I’m thinking this situation could happen: you can be a person who doesn’t really get the urge for sex yourself, but you do have a partner you care about who likes it. So you have sex with this person regularly. Your parts respond from the physical stimulation involved in sex. Eventually, your brain pairs this person with sex and arousal, and pre-arouses your parts around them. I don’t mean to be reductive at all when I say this: I am thinking of classical conditioning, that same process by which you get a dog to salivate at the ding of a bell. Ding it right before you give them food, and eventually they associate the food with the bell sound and salivate at the bell sound too. But you still don’t have the urge for sex except maybe to please your partner. You might want to satisfy the arousal, yes, but it’s not quite the same thing.
Have you ever been hungry but you also don’t really feel a craving for food, so you just pick at random? You might even find it an annoying chore to make yourself eat to satisfy the hunger. You don’t want to eat pizza except perhaps as a means to an end to satisfy the hunger. This would be like that. No desire inherent, just getting rid of a biological feeling. It’s true your partner triggered the arousal, triggered the “I’m hungry,” but you still don’t exactly crave them specifically to satisfy the desire just because they are the one who triggered the feeling in the first place.
(In reality it’s a little more complicated—you might prefer your partner to satisfy this desire because you do value the bonding that may come with sex and you want to bond with your partner. Or because they know how to give you the best physical pleasure. But it’s still not anything that sexual, it’s all about its secondary effects. Sex is still a means to an end. Your urge is not for sex with your partner, despite the arousal that occurs at the sight of your partner—the dog’s urge is not for the bell to ding, despite the salivation at the bell sound.)

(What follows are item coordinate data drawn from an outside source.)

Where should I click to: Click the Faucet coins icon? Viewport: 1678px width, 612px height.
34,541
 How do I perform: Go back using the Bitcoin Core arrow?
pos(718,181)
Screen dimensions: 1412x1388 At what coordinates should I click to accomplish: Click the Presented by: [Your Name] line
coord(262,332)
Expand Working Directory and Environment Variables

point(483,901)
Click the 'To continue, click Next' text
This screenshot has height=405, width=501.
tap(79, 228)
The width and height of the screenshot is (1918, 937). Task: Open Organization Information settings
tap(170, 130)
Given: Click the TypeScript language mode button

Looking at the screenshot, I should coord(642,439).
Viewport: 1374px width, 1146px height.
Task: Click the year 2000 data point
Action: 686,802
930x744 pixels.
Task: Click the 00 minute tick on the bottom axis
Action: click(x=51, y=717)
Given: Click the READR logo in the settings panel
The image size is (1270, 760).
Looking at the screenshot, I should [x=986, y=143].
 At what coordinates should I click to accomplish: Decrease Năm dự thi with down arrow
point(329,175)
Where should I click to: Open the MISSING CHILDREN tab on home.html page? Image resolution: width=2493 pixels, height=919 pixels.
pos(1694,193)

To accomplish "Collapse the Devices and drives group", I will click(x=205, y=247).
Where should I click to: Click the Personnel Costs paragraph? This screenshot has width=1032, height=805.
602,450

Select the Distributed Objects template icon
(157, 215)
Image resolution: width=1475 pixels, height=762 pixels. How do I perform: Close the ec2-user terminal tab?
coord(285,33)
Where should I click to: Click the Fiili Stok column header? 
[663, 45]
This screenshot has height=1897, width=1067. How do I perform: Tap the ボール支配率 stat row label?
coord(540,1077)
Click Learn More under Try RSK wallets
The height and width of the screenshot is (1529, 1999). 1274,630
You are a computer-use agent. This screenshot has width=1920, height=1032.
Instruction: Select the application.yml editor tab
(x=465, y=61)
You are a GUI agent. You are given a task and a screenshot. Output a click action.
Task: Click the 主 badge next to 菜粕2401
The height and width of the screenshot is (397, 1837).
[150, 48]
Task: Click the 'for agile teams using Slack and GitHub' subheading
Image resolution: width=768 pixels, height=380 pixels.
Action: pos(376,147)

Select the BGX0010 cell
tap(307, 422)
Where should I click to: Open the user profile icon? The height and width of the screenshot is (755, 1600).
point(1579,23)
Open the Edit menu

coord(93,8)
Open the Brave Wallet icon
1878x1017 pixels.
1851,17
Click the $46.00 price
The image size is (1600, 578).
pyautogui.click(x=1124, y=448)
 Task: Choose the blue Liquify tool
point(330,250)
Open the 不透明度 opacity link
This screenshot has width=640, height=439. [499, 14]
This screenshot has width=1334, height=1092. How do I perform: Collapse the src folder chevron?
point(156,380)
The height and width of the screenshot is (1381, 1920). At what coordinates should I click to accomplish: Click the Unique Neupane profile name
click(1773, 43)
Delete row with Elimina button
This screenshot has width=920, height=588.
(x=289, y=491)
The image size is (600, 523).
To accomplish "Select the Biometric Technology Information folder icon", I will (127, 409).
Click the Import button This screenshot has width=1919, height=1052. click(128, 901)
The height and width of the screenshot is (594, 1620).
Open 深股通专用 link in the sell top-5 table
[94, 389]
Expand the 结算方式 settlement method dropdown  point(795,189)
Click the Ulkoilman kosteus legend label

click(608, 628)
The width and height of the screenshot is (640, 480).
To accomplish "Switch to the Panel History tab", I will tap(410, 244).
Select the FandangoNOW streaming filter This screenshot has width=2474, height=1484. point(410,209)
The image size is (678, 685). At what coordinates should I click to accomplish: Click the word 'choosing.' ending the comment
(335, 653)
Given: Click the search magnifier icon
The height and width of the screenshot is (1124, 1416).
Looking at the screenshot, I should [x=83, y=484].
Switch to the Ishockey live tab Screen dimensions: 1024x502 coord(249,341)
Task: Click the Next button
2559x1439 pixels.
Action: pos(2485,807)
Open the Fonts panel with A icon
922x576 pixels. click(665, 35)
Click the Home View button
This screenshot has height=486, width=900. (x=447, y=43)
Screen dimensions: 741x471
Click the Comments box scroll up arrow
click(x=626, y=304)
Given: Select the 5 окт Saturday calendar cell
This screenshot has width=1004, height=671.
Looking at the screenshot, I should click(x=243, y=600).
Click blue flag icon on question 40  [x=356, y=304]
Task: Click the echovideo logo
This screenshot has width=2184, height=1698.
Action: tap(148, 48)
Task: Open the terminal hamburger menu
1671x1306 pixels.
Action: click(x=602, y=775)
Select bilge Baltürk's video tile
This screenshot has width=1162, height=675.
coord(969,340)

I’m guessing here, to be honest. I’m a virgin by choice, and no human outside of that completely nonsexual cartoon arousal trigger has made me want to do anything sexual. And the only sexual thing that arousal trigger made me want to do is to masturbate. Not to see it do something sexual, to have sex with it or a real version of it, or to have sex with another person. I don’t really have any relevant experience to pull from, just stories from my fellow asexuals and an asexuality handbook. Also a huge disclaimer on if it’s even possible to condition arousal in a person—I don’t know if that marmoset study where they got conditioned to have erections at the smell of a lemon is extensible to humans, and I think there was a methodology error in it (I mentioned it in an above reply). I also haven’t checked for any reproductions of that study to verify its findings.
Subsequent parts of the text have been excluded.